(Records from a data source)
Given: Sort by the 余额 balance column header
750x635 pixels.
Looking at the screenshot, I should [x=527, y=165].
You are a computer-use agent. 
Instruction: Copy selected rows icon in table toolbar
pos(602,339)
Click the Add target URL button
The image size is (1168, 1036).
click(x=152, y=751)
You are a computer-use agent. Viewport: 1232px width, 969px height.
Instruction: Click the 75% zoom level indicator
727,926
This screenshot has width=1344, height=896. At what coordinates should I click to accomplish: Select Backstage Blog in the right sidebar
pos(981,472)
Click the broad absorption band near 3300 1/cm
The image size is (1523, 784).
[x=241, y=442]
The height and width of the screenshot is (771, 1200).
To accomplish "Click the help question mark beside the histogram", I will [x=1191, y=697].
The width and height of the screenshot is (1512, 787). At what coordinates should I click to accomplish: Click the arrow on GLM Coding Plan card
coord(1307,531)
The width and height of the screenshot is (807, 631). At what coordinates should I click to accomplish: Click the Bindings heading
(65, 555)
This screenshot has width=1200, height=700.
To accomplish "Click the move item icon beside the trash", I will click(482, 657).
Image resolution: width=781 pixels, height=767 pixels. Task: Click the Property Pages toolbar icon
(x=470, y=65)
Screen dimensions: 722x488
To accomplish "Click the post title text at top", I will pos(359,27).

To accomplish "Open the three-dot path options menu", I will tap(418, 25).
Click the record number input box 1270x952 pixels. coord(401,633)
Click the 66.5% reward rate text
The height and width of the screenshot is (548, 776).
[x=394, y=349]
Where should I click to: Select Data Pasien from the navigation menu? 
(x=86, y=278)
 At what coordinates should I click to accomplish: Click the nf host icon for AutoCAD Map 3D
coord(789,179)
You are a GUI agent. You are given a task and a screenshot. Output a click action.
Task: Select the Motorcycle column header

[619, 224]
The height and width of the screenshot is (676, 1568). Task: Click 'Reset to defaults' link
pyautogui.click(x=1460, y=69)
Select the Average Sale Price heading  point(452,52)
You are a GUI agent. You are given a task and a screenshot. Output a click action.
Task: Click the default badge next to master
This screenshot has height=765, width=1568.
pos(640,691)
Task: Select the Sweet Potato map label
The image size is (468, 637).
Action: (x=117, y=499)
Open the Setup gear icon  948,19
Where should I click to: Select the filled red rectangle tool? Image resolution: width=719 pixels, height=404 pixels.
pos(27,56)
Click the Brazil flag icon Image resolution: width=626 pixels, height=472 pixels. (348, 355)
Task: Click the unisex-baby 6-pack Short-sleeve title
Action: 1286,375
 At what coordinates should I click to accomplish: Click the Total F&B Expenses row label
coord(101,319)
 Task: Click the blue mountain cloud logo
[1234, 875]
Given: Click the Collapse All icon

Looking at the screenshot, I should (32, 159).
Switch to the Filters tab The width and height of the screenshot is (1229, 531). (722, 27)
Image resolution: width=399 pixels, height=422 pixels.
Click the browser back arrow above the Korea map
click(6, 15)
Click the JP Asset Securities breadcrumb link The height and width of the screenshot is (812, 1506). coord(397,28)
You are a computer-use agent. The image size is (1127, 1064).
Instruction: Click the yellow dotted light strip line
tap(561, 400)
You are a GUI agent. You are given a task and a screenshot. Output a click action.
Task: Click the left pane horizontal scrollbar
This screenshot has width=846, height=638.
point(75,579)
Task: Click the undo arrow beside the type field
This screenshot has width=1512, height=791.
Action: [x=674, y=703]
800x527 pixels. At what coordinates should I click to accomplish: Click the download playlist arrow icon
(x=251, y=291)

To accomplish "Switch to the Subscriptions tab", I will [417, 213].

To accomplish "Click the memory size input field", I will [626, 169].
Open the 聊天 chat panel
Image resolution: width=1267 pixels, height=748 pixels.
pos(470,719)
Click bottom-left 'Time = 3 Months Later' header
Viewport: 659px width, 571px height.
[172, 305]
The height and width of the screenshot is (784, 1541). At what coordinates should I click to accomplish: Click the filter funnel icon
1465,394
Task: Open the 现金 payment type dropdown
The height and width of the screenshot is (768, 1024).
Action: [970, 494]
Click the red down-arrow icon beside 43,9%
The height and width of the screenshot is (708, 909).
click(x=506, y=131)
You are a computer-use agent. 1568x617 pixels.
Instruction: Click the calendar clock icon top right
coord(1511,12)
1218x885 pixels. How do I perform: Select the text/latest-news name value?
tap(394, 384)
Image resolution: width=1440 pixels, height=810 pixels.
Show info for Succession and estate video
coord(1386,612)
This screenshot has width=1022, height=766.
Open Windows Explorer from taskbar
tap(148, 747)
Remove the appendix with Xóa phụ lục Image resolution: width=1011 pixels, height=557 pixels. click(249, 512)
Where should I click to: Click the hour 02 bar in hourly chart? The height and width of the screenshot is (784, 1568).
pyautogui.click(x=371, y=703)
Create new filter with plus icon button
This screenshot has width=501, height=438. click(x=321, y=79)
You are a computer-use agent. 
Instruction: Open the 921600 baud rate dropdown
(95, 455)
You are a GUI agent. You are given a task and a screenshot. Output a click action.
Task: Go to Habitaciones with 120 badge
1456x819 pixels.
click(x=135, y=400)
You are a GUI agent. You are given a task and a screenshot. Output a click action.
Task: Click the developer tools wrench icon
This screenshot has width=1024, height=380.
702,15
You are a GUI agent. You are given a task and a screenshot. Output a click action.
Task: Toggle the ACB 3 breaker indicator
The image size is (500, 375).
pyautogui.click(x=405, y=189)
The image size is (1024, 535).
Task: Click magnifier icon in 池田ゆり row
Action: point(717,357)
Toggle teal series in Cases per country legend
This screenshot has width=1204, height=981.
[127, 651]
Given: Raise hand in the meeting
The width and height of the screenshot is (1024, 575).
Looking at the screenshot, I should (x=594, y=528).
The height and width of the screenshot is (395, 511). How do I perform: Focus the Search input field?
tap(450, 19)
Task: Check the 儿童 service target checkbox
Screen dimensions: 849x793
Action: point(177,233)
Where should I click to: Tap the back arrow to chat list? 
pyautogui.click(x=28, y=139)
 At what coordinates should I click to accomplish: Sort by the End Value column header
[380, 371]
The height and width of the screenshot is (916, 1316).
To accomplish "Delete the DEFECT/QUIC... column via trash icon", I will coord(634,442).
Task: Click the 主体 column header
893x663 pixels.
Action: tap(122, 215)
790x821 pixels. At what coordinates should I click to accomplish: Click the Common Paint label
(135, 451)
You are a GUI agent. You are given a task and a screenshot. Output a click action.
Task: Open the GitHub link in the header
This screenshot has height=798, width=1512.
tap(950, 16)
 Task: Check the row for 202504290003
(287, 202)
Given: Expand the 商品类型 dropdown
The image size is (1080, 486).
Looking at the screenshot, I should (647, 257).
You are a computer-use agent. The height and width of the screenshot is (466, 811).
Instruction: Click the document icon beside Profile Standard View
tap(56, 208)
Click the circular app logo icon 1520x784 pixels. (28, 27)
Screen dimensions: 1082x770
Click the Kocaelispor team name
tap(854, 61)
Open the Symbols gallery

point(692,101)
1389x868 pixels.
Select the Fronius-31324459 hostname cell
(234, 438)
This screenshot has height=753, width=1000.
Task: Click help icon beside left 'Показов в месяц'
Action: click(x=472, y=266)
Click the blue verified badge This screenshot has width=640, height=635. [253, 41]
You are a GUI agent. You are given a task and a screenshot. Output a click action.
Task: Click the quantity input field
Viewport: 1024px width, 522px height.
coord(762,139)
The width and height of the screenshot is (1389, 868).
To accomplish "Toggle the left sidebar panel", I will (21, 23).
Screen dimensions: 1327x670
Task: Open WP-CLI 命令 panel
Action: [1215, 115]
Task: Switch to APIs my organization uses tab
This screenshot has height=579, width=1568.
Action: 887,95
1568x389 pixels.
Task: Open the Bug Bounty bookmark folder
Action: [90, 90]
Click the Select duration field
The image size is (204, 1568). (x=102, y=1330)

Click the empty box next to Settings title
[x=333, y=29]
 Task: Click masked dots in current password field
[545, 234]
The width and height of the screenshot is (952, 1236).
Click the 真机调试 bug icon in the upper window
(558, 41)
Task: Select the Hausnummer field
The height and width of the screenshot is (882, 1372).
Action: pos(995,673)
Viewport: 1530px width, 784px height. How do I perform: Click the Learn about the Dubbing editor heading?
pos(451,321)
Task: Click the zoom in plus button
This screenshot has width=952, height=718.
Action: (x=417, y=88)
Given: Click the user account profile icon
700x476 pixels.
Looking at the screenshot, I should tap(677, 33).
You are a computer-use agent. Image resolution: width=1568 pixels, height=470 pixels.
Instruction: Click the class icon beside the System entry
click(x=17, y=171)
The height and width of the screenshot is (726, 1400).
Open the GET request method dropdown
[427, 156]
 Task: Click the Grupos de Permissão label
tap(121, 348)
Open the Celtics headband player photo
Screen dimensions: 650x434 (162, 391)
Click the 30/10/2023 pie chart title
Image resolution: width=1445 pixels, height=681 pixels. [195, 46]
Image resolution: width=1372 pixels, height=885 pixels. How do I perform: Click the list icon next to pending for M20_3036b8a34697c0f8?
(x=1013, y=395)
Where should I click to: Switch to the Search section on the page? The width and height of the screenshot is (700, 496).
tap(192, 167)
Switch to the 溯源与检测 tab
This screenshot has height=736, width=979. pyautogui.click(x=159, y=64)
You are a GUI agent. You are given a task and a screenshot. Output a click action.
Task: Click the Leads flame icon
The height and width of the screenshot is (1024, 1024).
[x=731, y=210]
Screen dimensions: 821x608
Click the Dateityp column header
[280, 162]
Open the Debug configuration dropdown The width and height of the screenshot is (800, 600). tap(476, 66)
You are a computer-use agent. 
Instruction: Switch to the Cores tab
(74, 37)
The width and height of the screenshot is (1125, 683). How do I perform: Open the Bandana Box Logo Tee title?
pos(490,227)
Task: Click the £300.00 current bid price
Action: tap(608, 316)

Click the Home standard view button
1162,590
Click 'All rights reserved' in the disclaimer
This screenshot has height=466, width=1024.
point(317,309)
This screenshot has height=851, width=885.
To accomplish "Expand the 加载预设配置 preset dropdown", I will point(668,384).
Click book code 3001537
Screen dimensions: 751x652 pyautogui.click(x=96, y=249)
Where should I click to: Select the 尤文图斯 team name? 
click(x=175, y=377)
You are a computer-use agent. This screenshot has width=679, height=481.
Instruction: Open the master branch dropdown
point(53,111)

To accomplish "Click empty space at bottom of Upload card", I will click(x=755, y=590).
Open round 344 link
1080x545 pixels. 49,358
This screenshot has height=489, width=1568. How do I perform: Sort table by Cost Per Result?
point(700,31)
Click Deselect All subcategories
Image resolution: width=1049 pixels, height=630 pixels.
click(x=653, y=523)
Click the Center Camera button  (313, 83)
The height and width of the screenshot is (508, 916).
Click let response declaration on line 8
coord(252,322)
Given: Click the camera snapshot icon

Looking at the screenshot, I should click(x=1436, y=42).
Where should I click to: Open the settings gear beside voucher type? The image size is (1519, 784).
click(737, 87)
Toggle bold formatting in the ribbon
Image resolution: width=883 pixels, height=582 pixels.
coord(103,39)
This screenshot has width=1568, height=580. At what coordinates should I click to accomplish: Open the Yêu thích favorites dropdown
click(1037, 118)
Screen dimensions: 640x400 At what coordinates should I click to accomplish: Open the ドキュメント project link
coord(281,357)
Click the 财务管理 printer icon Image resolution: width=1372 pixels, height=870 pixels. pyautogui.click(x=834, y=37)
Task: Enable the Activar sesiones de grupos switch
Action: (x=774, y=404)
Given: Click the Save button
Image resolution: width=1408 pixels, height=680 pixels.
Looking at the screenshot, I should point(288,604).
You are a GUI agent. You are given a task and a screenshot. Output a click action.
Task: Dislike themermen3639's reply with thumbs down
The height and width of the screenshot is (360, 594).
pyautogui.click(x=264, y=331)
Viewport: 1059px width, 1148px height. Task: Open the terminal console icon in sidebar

● DIRECTIONS
Return every line of the material above that contains the word "help", treating uppercase and lowercase as different.

● EXERCISE SOLUTION
To accomplish "Click the help question mark beside the histogram", I will [x=1191, y=697].
Task: Click help icon beside left 'Показов в месяц'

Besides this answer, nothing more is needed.